Ezra turned the buggy into the farm lane leading to the Beilers’ house, and he heard Leah’s sigh of relief. Even the girls in the back became silent as he drove toward the farmhouse set behind the barns.

It was almost the twin of his home, except there never were any lights on in the dawdi haus, which had been empty for as long as he could remember. He slowed the buggy and drew as close to the porch steps as he could, so Leah and her niece wouldn’t get too wet.

She climbed out and took Shep before Mandy bounced up onto the porch. With a wave, the girl rushed into the house with the dog following close behind.

Leah started to follow, then said, “Danki for the ride home, Ezra.” She shuddered so hard he could see it ripple along her. “When I think of that driver speeding past us while Mandy and I might have been walking along the road, it’s terrifying.”

“Don’t think about it.”

“But I must because I need to thank God for keeping us safe tonight when we could have been hurt.” She clasped her hands together so tightly her knuckles grew pale. “When I think of something happening to Mandy, I can’t stand it.”
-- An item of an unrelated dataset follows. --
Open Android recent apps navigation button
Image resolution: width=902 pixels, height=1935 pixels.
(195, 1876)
“God was watching over us tonight.”

“I pray He watches over the driver in that car, too, so he or she gets home safely without endangering anyone else.”
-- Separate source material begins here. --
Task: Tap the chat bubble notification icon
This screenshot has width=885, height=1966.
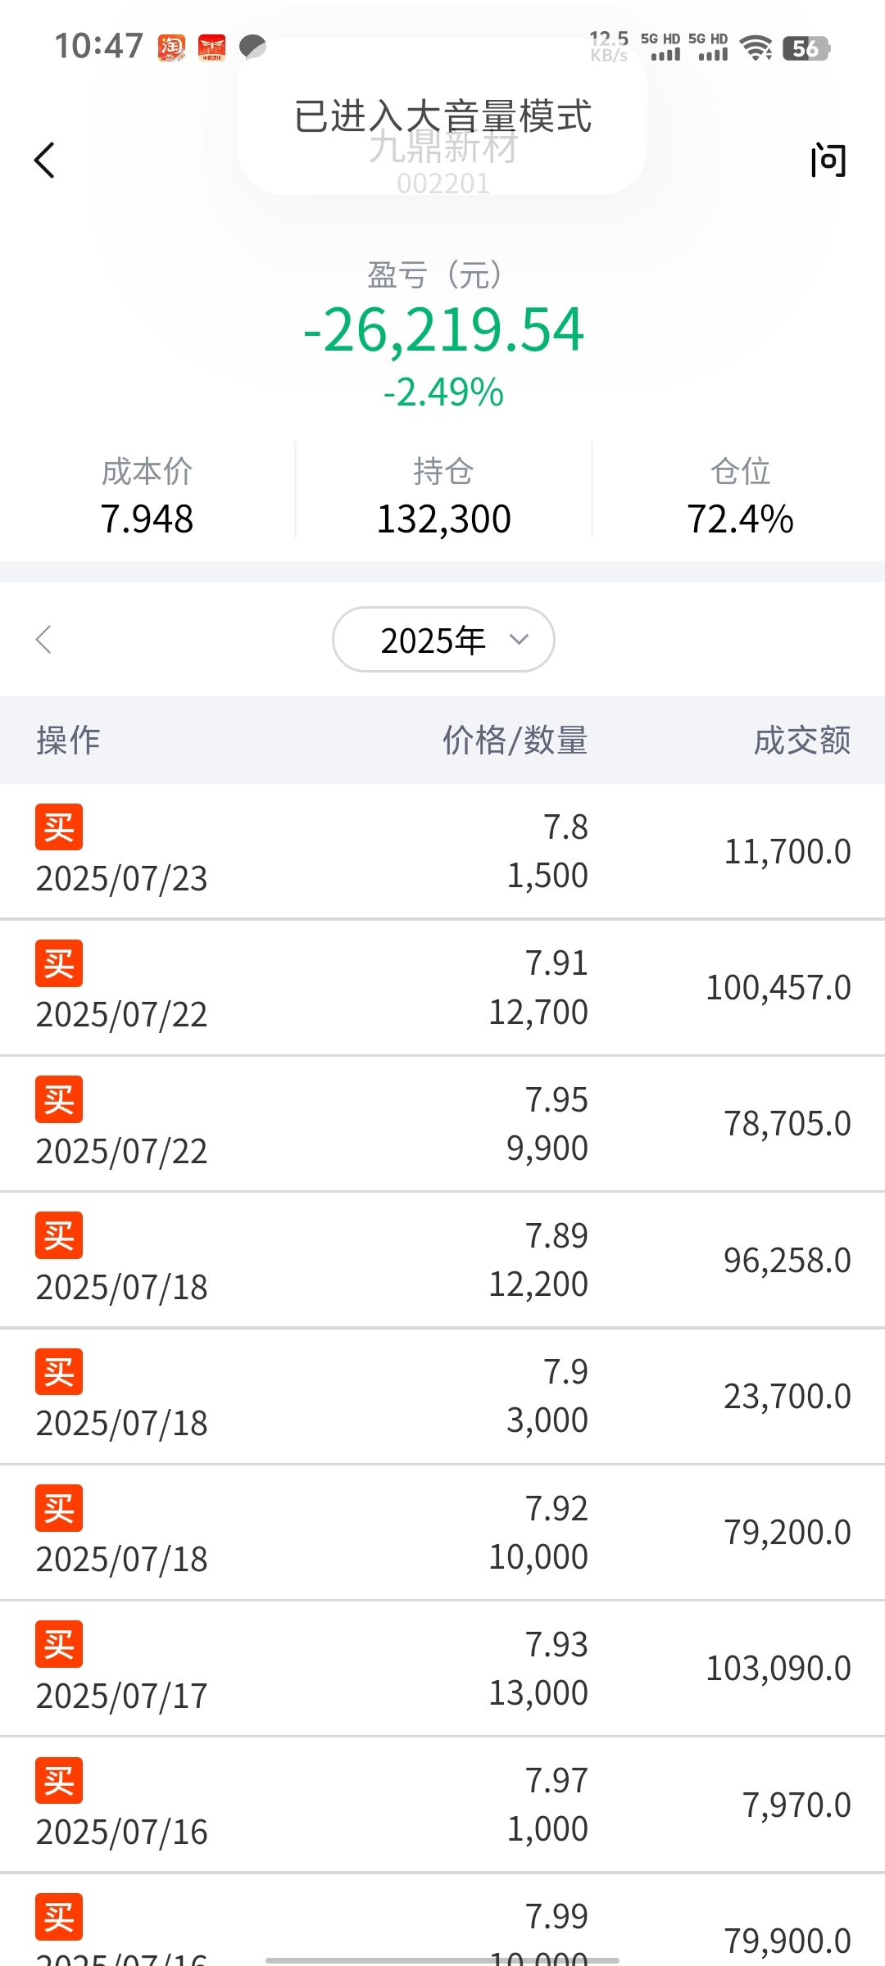Action: 252,48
“You still think of others before yourself, don’t you?”

“You make that sound as if it’s wrong.”

“It can be.”

Her eyes widened, and she followed her niece into the house without another word.
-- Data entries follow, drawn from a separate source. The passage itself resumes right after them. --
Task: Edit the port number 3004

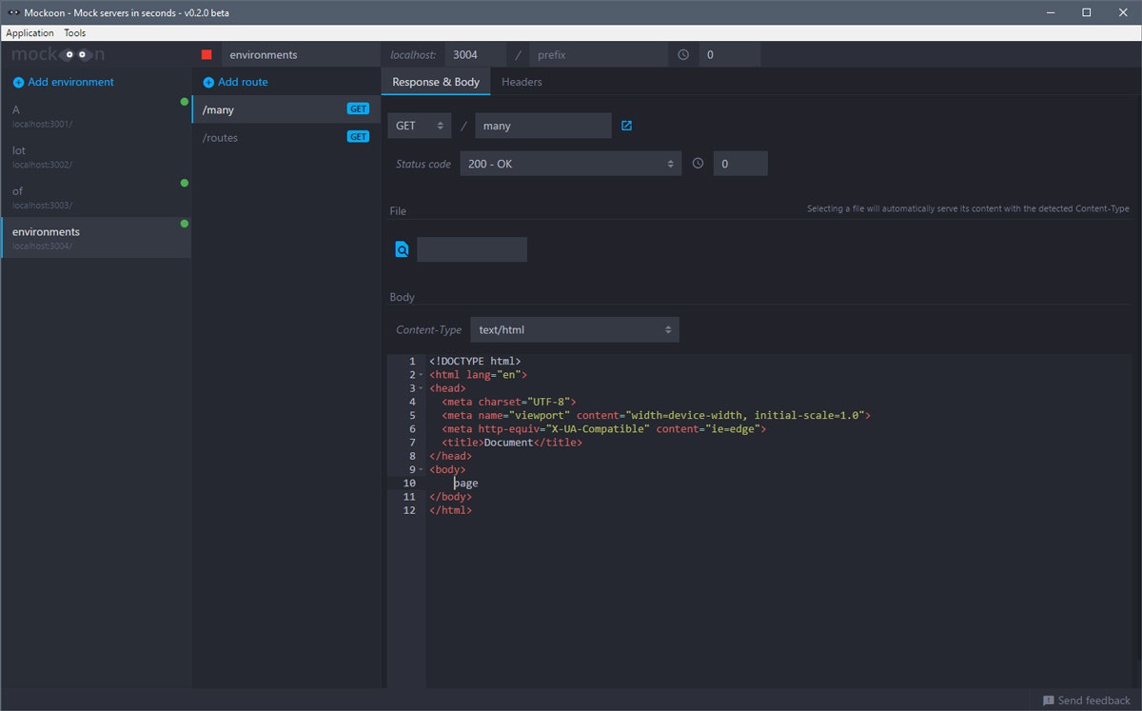Action: 476,54
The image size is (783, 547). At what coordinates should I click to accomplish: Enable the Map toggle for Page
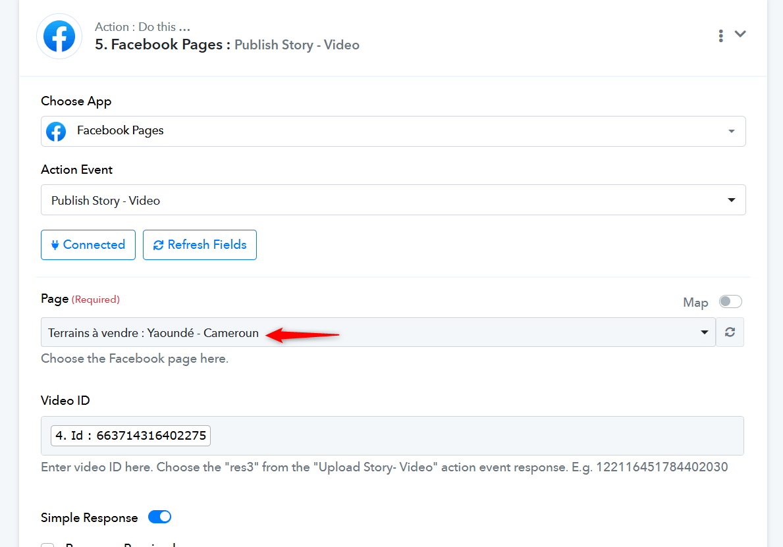(x=730, y=301)
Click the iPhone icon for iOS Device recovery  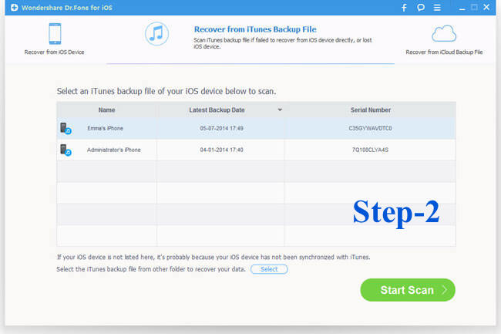[x=55, y=34]
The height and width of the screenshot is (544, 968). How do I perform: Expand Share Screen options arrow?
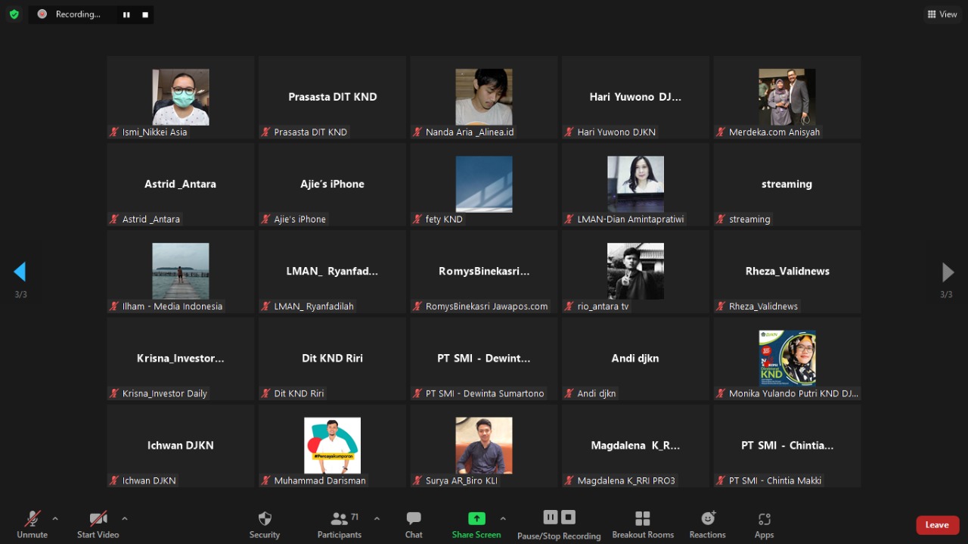pyautogui.click(x=503, y=518)
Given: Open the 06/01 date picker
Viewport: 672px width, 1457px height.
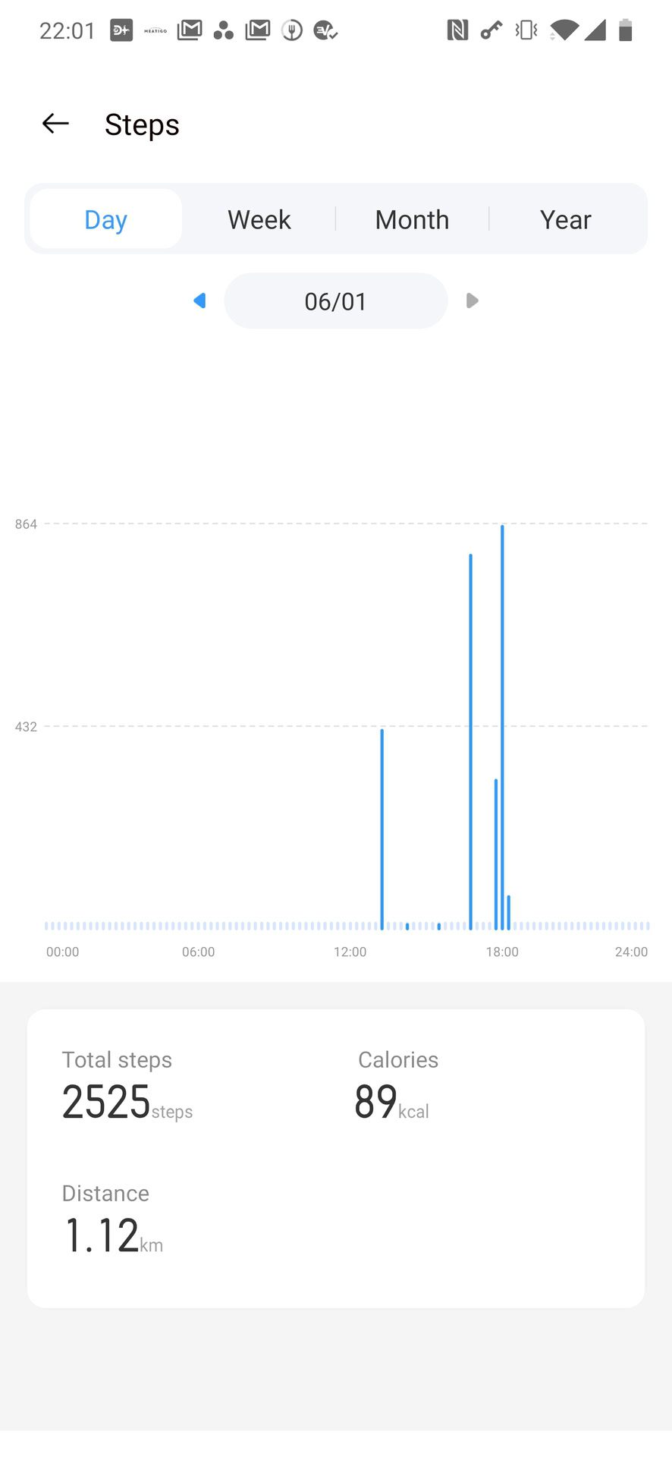Looking at the screenshot, I should point(336,301).
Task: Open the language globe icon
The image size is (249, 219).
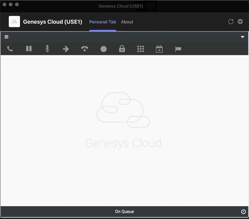Action: (240, 21)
“Why is Leah upset?” asked Deborah from the back.

He had forgotten his niece was a witness to the brief conversation. Maybe it was for the best they hadn’t said more.

So why did it feel as if there were many things he should have said?

* * *

Within a few days, Leah could easily have felt as if she had never left home, but no one else seemed willing to let her forget it. Each person coming to the house began with questions about her time in Philadelphia and ended with how happy they were she had returned. She appreciated their gut wishes, but she was tired of relating the same story over and over and seeing no understanding in their eyes. Maybe it was something only a twin could comprehend. When one twin was in trouble, the other twin could not rest easily until she helped him out of trouble. That was the way it had always been for her and Johnny.

Her heart sang with joy when her sister Martha arrived for a visit with her five kinder. Her other sister had moved to Indiana with her husband within a year after Leah left, but Martha lived near the southern edge of Paradise Springs.

The two older kinder were a few years younger than Mandy, and they soon were outside teaching her how to gather eggs and feed the chickens. Their lighthearted voices followed the soft breeze through the open kitchen window.

Leah sat in a rocking chair by the table and bounced the youngest on her knee. She carefully removed her kapp strings from his eager fingers. Beside her sister, who sat where she always had at the table, two other small kinder watched Leah warily. The little boy stuck his thumb in his mouth while the girl had two fingers in hers. Leah remembered Mandy doing the same as a toddler. Joyous shouts from the yard announced her niece was having fun with her new cousins.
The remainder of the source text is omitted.